Técnica rende casos pitorescos

O geneticista Welbe Bragança montou um laboratório, a Exactgene, logo que concluiu a graduação na Unicamp. É um dos seis laboratórios do país capacitados a realizar a identificação de DNA pelo método RFLP/VNTR e, portanto, que recebe casos complexos em que PCR/STR não alcançou a precisão necessária. No entanto, ali também se atende diretamente a muitos clientes com casos pitorescos.

“Meu laboratório é pequeno, mas tenho conseguido sobreviver há nove anos”, afirma Welbe. De fato, o mercado parece promissor. Segundo a revista Veja, 30% das crianças brasileiras não têm o nome do pai no registro de nascimento. Uma parcela significativa chama de pai quem não é. Há pais cientes de que o filho não é seu, mas muitos ignoram este detalhe. Estima-se que no Brasil sejam solicitados 10 mil testes de paternidade por ano – nos Estados Unidos são 300 mil.

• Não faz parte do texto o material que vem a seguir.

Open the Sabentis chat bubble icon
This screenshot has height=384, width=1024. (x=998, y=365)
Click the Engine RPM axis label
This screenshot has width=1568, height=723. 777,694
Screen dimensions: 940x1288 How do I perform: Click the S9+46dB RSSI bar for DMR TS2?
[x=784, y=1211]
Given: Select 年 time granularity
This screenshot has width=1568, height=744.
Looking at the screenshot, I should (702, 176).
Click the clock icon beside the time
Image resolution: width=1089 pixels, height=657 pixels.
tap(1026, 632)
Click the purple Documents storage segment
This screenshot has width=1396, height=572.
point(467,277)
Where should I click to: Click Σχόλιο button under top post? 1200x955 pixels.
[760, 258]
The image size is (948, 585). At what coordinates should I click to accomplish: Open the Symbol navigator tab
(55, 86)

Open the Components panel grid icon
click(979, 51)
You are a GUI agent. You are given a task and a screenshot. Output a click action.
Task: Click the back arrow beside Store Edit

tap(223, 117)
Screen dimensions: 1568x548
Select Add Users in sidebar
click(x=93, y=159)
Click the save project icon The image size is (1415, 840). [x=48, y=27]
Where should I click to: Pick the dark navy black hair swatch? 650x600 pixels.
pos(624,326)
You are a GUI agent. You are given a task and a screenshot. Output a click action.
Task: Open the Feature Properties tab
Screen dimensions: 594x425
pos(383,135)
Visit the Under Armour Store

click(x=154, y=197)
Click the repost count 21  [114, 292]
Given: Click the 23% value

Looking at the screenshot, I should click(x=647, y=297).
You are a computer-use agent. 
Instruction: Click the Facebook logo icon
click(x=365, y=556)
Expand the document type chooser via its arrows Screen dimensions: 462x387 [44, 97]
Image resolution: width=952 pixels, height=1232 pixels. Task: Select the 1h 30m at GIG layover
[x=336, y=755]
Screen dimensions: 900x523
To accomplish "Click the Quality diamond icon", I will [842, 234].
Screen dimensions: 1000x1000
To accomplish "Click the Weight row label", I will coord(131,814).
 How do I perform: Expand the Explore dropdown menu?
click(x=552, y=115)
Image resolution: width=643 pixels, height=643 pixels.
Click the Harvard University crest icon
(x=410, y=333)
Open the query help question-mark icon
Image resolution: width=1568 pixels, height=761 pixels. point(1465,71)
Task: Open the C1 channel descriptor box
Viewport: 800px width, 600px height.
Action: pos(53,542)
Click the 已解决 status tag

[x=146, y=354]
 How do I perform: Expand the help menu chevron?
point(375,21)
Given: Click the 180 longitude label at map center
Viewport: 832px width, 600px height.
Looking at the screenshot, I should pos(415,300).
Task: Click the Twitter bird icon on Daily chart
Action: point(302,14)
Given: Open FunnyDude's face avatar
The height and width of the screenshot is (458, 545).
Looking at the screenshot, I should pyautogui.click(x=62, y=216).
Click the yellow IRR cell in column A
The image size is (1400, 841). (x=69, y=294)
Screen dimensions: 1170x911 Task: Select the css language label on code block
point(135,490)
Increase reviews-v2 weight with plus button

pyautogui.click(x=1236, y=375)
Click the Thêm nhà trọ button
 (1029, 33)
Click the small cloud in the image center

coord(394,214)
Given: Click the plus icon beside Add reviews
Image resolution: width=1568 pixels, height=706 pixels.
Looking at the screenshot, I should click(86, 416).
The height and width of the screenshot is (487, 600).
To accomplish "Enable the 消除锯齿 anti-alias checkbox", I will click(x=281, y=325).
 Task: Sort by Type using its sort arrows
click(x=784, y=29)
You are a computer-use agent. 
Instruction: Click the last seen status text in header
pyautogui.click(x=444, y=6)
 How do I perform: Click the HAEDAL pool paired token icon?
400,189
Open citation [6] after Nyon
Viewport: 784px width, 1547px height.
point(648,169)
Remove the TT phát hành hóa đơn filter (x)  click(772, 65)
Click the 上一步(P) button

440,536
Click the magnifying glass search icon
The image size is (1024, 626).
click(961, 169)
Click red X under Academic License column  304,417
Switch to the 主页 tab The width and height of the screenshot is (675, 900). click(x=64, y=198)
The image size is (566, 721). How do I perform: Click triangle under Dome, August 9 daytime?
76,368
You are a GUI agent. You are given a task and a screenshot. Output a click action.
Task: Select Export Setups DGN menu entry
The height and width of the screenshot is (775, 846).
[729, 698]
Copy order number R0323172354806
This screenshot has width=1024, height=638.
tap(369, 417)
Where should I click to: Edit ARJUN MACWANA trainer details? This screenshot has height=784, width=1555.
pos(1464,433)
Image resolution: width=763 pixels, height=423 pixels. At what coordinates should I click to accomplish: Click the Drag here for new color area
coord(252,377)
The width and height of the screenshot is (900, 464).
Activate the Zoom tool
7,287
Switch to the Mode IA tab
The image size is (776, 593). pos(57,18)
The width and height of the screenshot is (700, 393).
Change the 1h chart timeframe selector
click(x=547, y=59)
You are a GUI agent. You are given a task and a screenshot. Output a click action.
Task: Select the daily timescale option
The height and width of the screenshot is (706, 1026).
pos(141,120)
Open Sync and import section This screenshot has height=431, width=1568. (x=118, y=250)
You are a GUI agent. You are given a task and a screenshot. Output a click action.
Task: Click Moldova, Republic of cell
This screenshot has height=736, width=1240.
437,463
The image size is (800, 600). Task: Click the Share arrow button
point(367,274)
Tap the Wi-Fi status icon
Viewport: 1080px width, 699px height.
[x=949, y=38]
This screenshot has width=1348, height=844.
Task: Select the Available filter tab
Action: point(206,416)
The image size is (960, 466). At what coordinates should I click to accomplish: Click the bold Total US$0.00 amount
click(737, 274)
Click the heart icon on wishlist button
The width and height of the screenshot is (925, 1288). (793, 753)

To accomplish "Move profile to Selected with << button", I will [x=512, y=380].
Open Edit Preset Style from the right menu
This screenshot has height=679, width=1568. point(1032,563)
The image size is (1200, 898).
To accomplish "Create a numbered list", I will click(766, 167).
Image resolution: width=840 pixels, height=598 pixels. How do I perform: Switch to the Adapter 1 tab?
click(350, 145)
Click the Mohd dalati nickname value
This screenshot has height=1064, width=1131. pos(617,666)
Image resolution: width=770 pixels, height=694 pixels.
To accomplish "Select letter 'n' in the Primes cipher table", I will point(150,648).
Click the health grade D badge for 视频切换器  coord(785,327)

Apesar de o sangue ser o mais indicado, pode-se extrair DNA de qualquer material biológico. Quando a mãe quer preservar o bebê da agulha, coleta-se saliva com uma escovinha. Um fio de cabelo, um dente com raiz, uma roupa usada. A pessoa submetida a teste não precisa estar presente para que se colete o material.

Segundo Welbe Bragança, marido desconfiado traz materiais absurdos, como a escova de dente surrupiada na casa do amigo ou o absorvente usado da esposa. “Há pouco tempo, recebemos pelo correio uma caixa registrada, sem identificação. Era uma peça íntima de mulher, com uma pequena mancha”.

Mas maridos são relativamente poucos. A situação mais comum é da mulher que trai e tem um filho, sem saber se é do marido ou do amante. Ela vai ao laboratório com o amante, a fim de que se colete sangue dele e do bebê. “Se o pai for o amante, a mulher vai negar isso até a morte para o marido desconfiado. Se não for, ela vai desafiar o marido a fazer o teste, pois já sabe que o resultado será que ele é o pai”.

Com Welbe Bragança aconteceu apenas uma vez, mas houve o caso em que essa estratégia de defesa da mulher falhou. Ela pediu o teste com o amante e o recém-nascido, mas no calor de uma briga, para provocar o marido, revelou a ida ao laboratório. O marido inconformado também fez o exame. “Uma semana depois, os resultados mostraram que o filho não era do amante, nem do marido. Marido e amante eram traídos”.